──────── DATA FOR THE TASK ────────

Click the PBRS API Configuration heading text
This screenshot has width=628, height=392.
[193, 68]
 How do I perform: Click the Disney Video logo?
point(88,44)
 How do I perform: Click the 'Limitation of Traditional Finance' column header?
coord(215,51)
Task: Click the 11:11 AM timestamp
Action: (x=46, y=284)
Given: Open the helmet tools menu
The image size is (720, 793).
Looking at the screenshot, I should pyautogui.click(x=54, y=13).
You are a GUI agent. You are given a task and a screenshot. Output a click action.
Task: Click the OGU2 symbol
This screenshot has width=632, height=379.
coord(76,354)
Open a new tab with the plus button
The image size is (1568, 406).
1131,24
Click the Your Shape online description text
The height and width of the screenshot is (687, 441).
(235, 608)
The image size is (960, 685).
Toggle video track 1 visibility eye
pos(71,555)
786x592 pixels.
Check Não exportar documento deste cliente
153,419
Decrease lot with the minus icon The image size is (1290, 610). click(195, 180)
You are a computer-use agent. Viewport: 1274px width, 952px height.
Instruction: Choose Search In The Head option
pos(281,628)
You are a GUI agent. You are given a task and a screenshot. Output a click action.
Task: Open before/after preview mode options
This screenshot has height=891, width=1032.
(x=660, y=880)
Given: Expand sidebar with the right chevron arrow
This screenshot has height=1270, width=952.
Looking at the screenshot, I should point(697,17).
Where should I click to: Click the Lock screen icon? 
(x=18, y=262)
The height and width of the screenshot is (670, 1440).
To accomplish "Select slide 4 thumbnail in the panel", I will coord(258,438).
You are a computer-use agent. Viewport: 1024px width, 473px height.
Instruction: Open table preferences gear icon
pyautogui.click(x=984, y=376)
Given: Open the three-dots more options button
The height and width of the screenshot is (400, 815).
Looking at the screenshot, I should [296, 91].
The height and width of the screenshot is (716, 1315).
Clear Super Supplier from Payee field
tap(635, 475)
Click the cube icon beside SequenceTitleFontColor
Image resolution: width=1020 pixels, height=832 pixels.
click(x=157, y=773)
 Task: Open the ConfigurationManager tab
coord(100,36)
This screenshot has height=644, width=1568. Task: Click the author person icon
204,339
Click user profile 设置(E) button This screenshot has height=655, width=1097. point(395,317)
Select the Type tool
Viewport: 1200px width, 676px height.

────────

ABOUT THIS EXERCISE ▸ All lines from the records above should be copied exactly.

SOLUTION TO THIS EXERCISE ▸
Click the PBRS API Configuration heading text
This screenshot has width=628, height=392.
[193, 68]
 How do I perform: Click the Disney Video logo?
point(88,44)
 How do I perform: Click the 'Limitation of Traditional Finance' column header?
coord(215,51)
Task: Click the 11:11 AM timestamp
Action: (x=46, y=284)
Given: Open the helmet tools menu
The image size is (720, 793).
Looking at the screenshot, I should pyautogui.click(x=54, y=13).
You are a GUI agent. You are given a task and a screenshot. Output a click action.
Task: Click the OGU2 symbol
This screenshot has width=632, height=379.
coord(76,354)
Open a new tab with the plus button
The image size is (1568, 406).
1131,24
Click the Your Shape online description text
The height and width of the screenshot is (687, 441).
(235, 608)
The image size is (960, 685).
Toggle video track 1 visibility eye
pos(71,555)
786x592 pixels.
Check Não exportar documento deste cliente
153,419
Decrease lot with the minus icon The image size is (1290, 610). click(195, 180)
You are a computer-use agent. Viewport: 1274px width, 952px height.
Instruction: Choose Search In The Head option
pos(281,628)
You are a GUI agent. You are given a task and a screenshot. Output a click action.
Task: Open before/after preview mode options
This screenshot has height=891, width=1032.
(x=660, y=880)
Given: Expand sidebar with the right chevron arrow
This screenshot has height=1270, width=952.
Looking at the screenshot, I should point(697,17).
Where should I click to: Click the Lock screen icon? 
(x=18, y=262)
The height and width of the screenshot is (670, 1440).
To accomplish "Select slide 4 thumbnail in the panel", I will coord(258,438).
You are a computer-use agent. Viewport: 1024px width, 473px height.
Instruction: Open table preferences gear icon
pyautogui.click(x=984, y=376)
Given: Open the three-dots more options button
The height and width of the screenshot is (400, 815).
Looking at the screenshot, I should [296, 91].
The height and width of the screenshot is (716, 1315).
Clear Super Supplier from Payee field
tap(635, 475)
Click the cube icon beside SequenceTitleFontColor
Image resolution: width=1020 pixels, height=832 pixels.
click(x=157, y=773)
 Task: Open the ConfigurationManager tab
coord(100,36)
This screenshot has height=644, width=1568. Task: Click the author person icon
204,339
Click user profile 设置(E) button This screenshot has height=655, width=1097. point(395,317)
Select the Type tool
Viewport: 1200px width, 676px height.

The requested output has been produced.